NearID: Identity Representation Learning via Near-identity Distractors
This addresses unreliable representations in personalized generation and image editing, offering a novel dataset and method for improved identity discrimination.
The paper tackles the problem of vision encoders entangling object identity with background context in identity-focused tasks, introducing a framework using Near-identity distractors to isolate identity signals, which improves Sample Success Rates from 30.7% to 99.2% and enhances part-level discrimination by 28.0%.

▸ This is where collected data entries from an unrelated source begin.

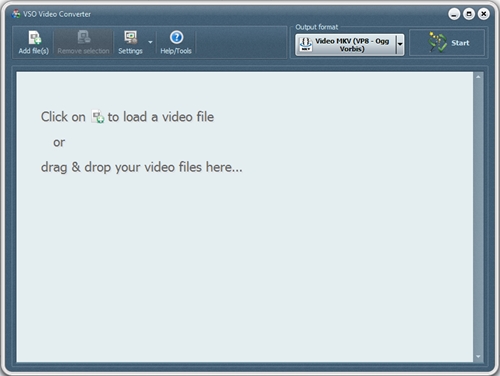500x376 pixels.
Task: Click the green checkmark Start conversion icon
Action: [437, 43]
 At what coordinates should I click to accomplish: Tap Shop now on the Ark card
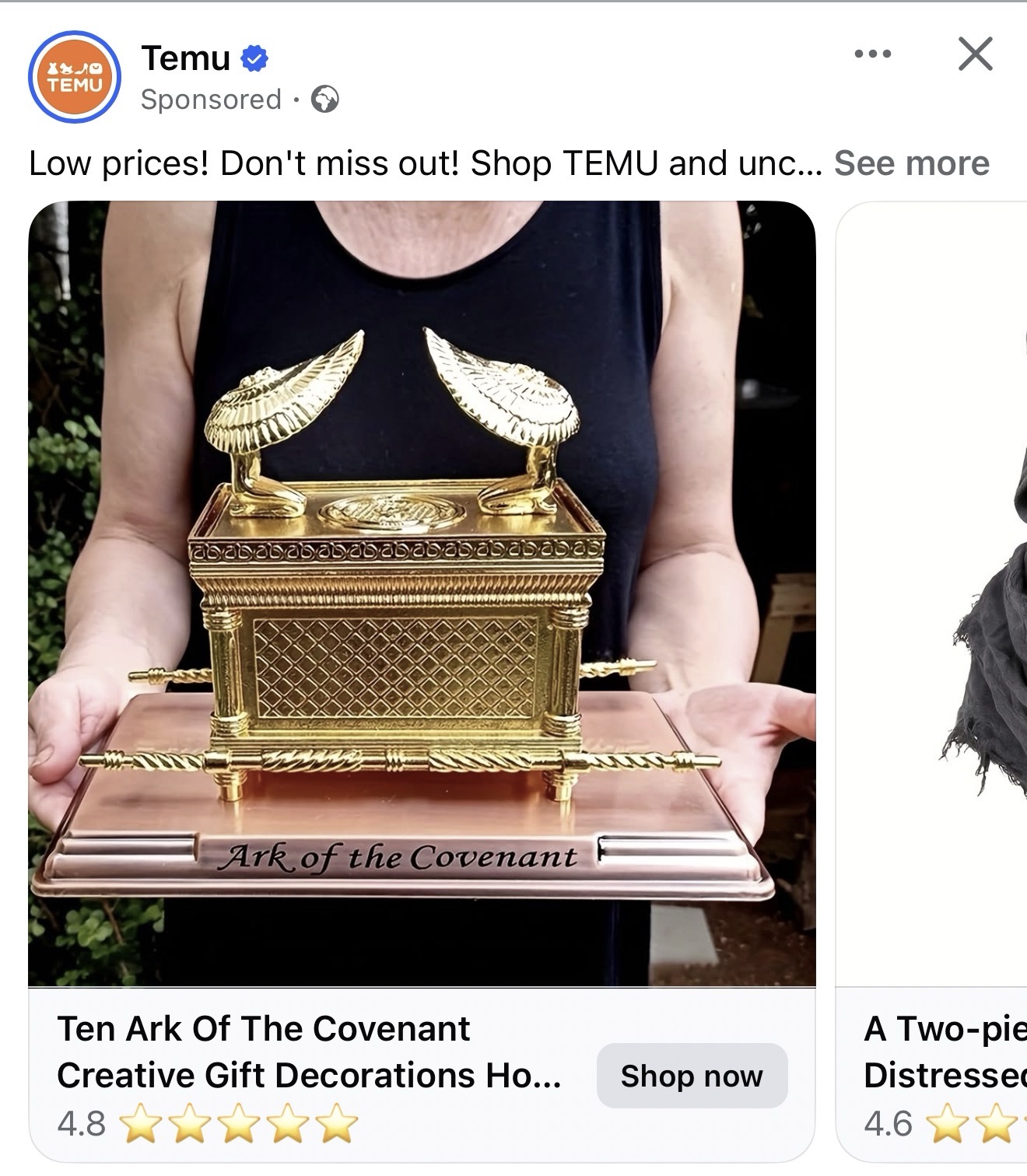692,1076

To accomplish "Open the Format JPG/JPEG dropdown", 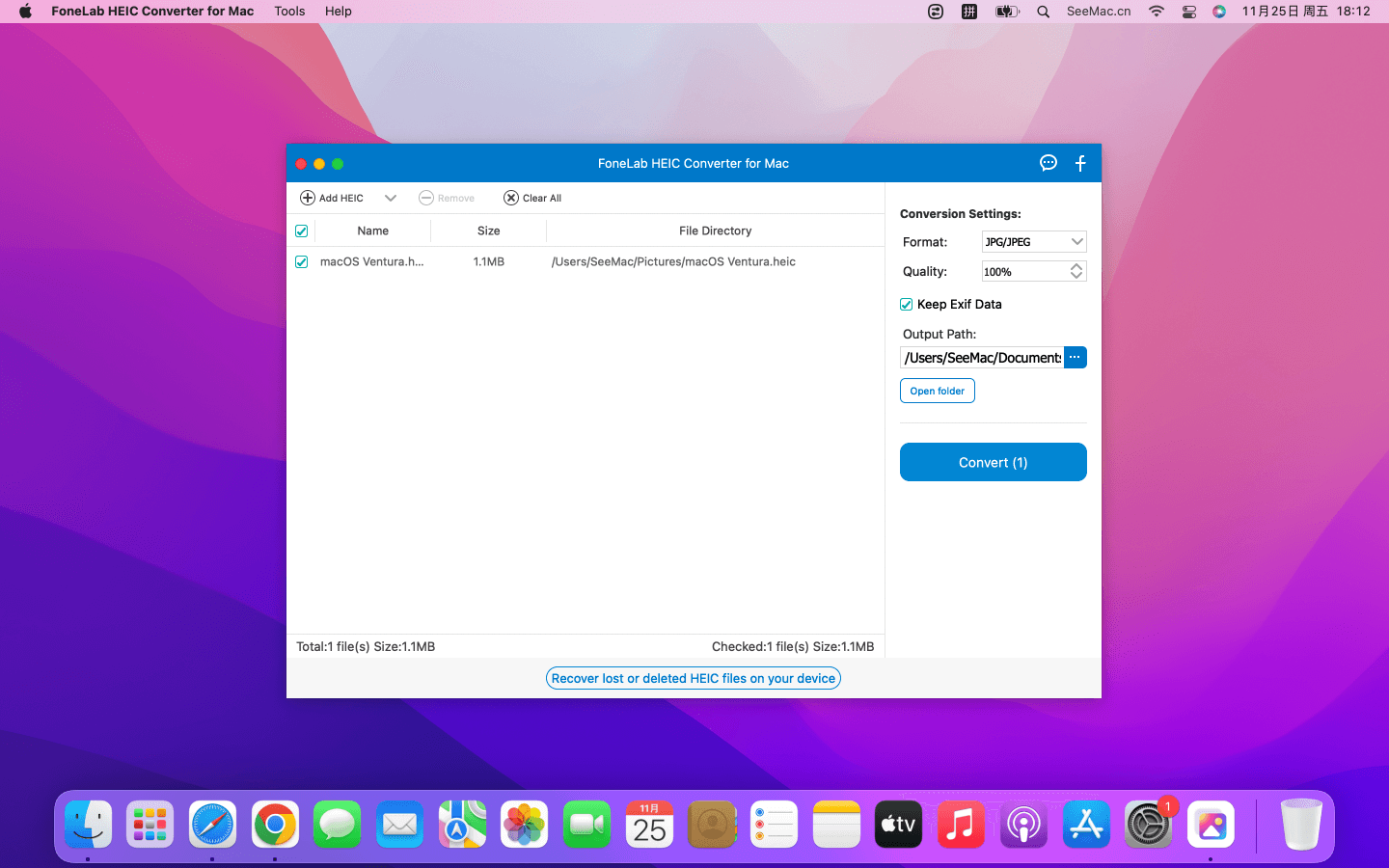I will pos(1033,242).
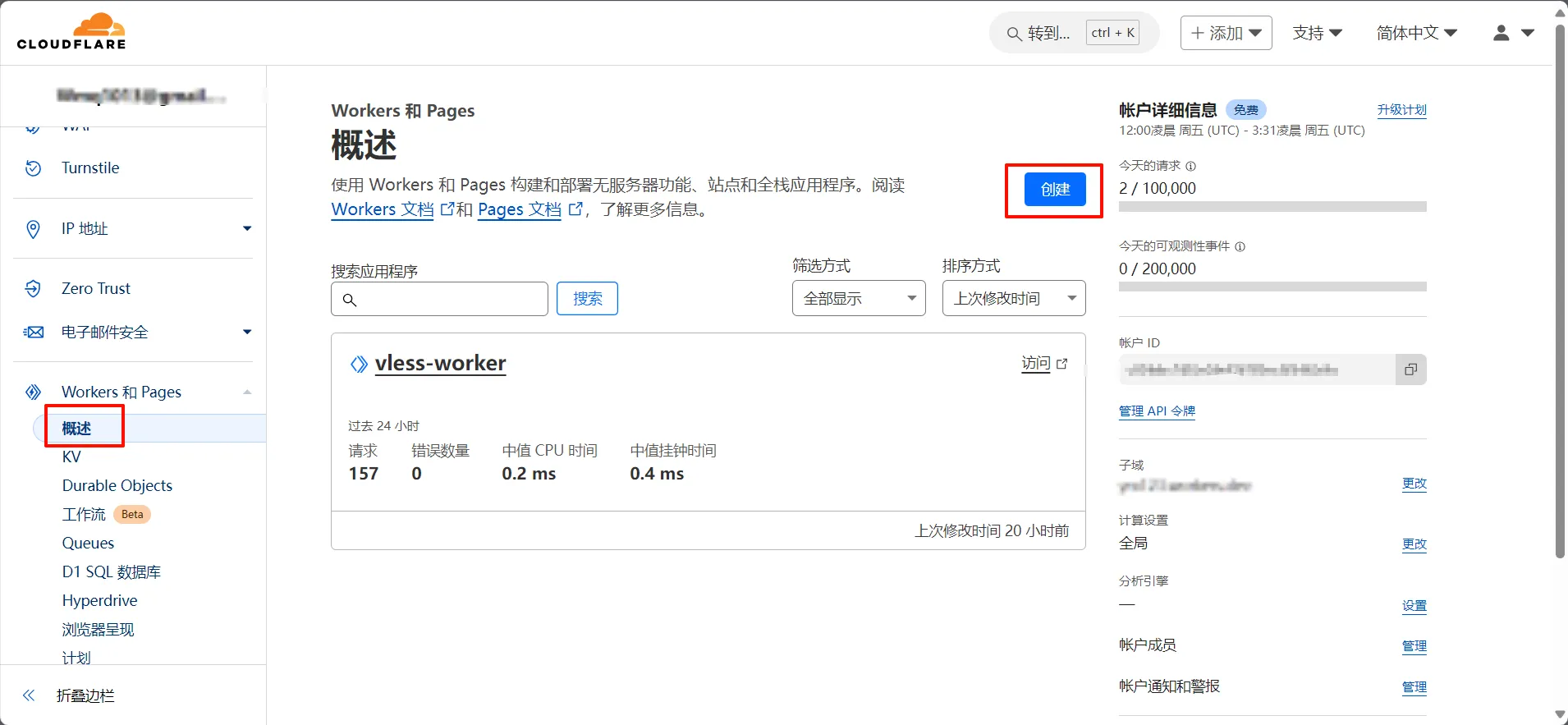The height and width of the screenshot is (725, 1568).
Task: Open the vless-worker application link
Action: point(440,363)
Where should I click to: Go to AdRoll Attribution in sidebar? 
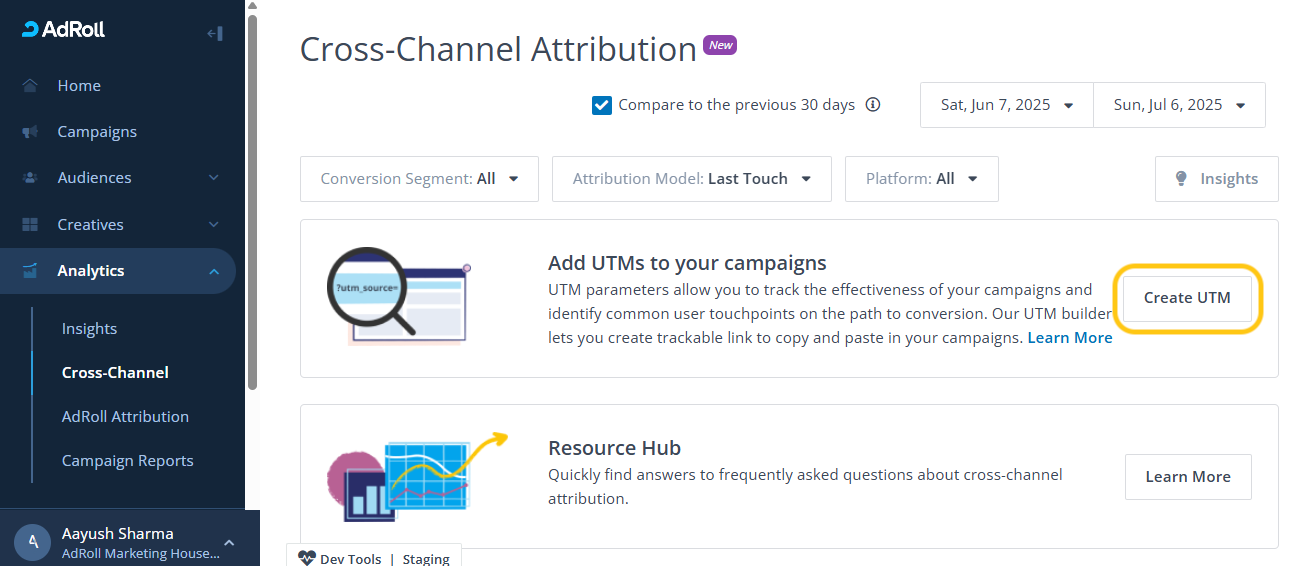click(x=125, y=417)
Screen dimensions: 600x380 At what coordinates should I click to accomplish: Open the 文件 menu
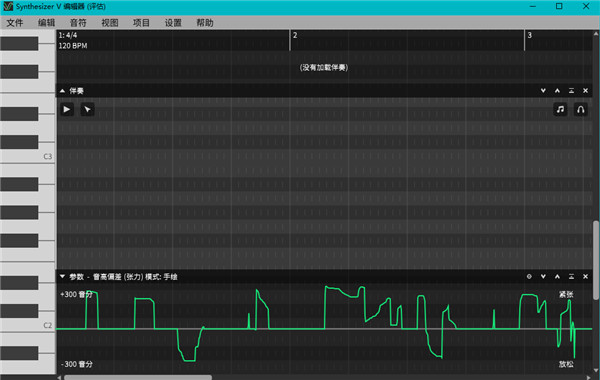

When evaluating identity-focused tasks such as personalized generation and image editing, existing vision encoders entangle object identity with background context, leading to unreliable representations and metrics. We introduce the first principled framework to address this vulnerability using Near-identity (NearID) distractors, where semantically similar but distinct instances are placed on the exact same background as a reference image, eliminating contextual shortcuts and isolating identity as the sole discriminative signal. Based on this principle, we present the NearID dataset (19K identities, 316K matched-context distractors) together with a strict margin-based evaluation protocol. Under this setting, pre-trained encoders perform poorly, achieving Sample Success Rates (SSR), a strict margin-based identity discrimination metric, as low as 30.7% and often ranking distractors above true cross-view matches. We address this by learning identity-aware representations on a frozen backbone using a two-tier contrastive objective enforcing the hierarchy: same identity > NearID distractor > random negative. This improves SSR to 99.2%, enhances part-level discrimination by 28.0%, and yields stronger alignment with human judgments on DreamBench++, a human-aligned benchmark for personalization. Project page: https://gorluxor.github.io/NearID/